Top of RECORDS SUPPLIED

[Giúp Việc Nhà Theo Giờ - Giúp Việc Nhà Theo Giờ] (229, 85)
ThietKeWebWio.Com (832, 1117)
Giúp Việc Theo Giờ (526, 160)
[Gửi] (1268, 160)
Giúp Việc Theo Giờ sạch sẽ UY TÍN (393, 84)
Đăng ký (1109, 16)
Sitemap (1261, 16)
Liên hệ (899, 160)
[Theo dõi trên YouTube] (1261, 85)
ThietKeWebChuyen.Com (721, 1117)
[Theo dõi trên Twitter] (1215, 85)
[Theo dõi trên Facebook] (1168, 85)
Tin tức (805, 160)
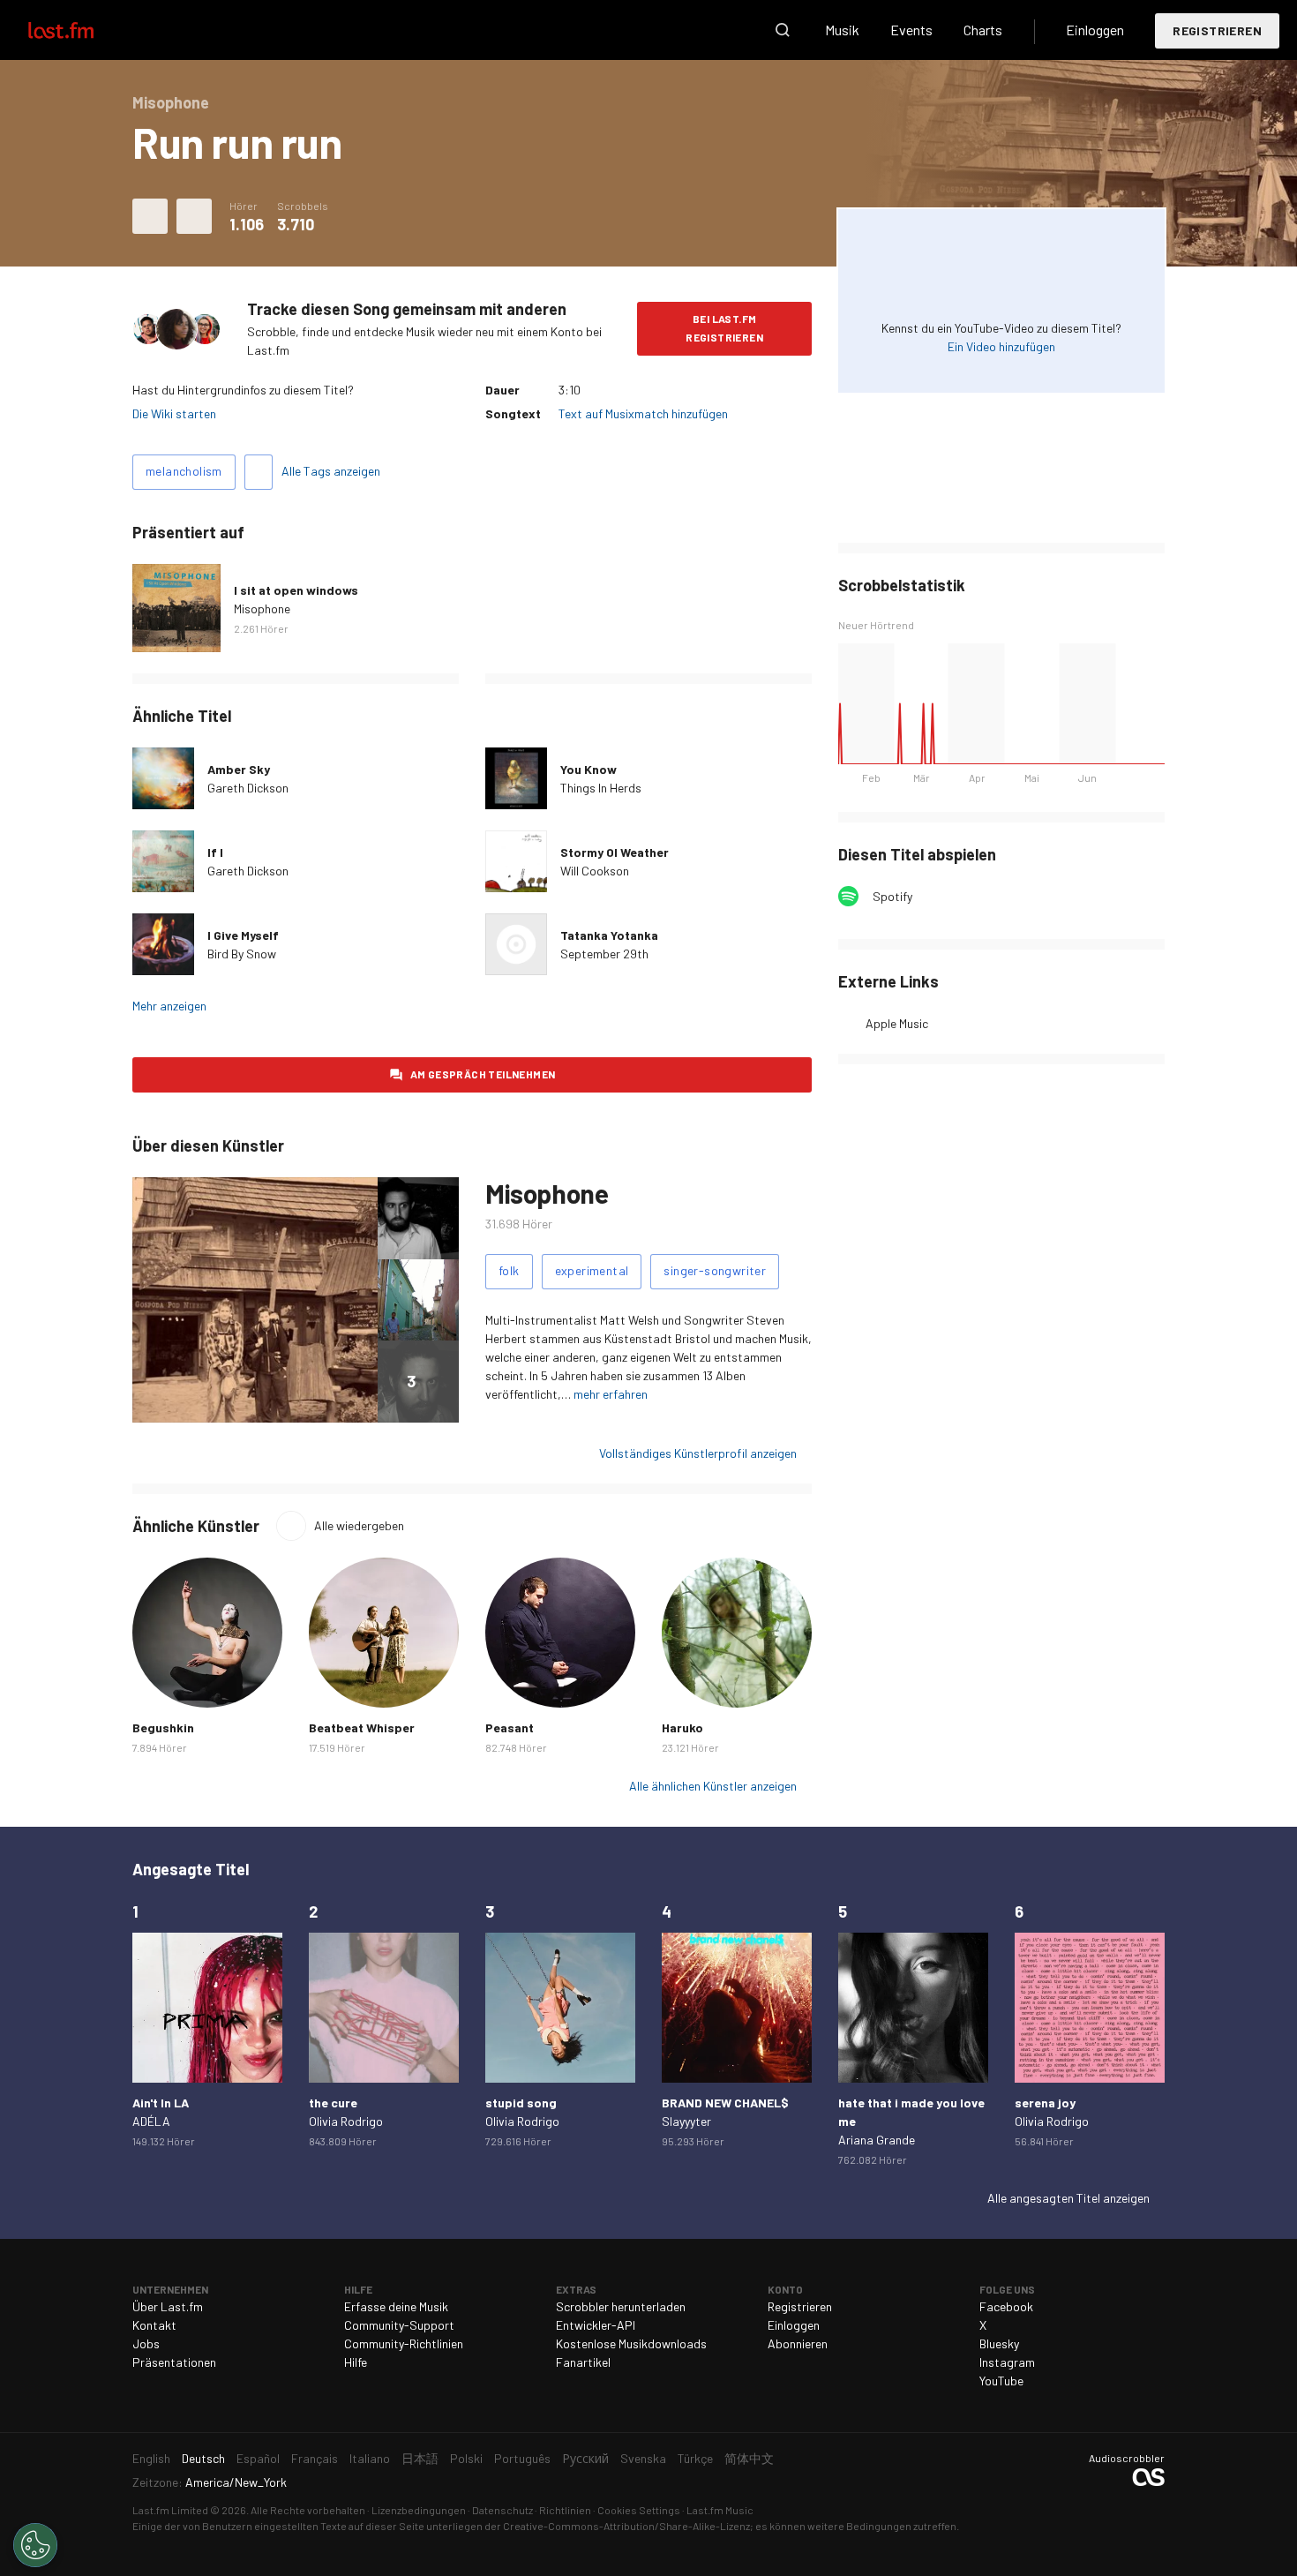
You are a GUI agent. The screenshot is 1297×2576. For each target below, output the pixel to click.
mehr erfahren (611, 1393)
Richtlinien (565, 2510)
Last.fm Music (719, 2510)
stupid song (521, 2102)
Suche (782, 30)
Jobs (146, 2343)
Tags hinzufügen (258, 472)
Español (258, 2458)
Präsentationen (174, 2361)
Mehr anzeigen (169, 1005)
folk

Bottom of RECORDS SUPPLIED

EXERCISE OBJECTIVE: When a line contains the string "trên", copy it from the records.

RESULT OF THE EXERCISE:
[Theo dõi trên YouTube] (1261, 85)
[Theo dõi trên Twitter] (1215, 85)
[Theo dõi trên Facebook] (1168, 85)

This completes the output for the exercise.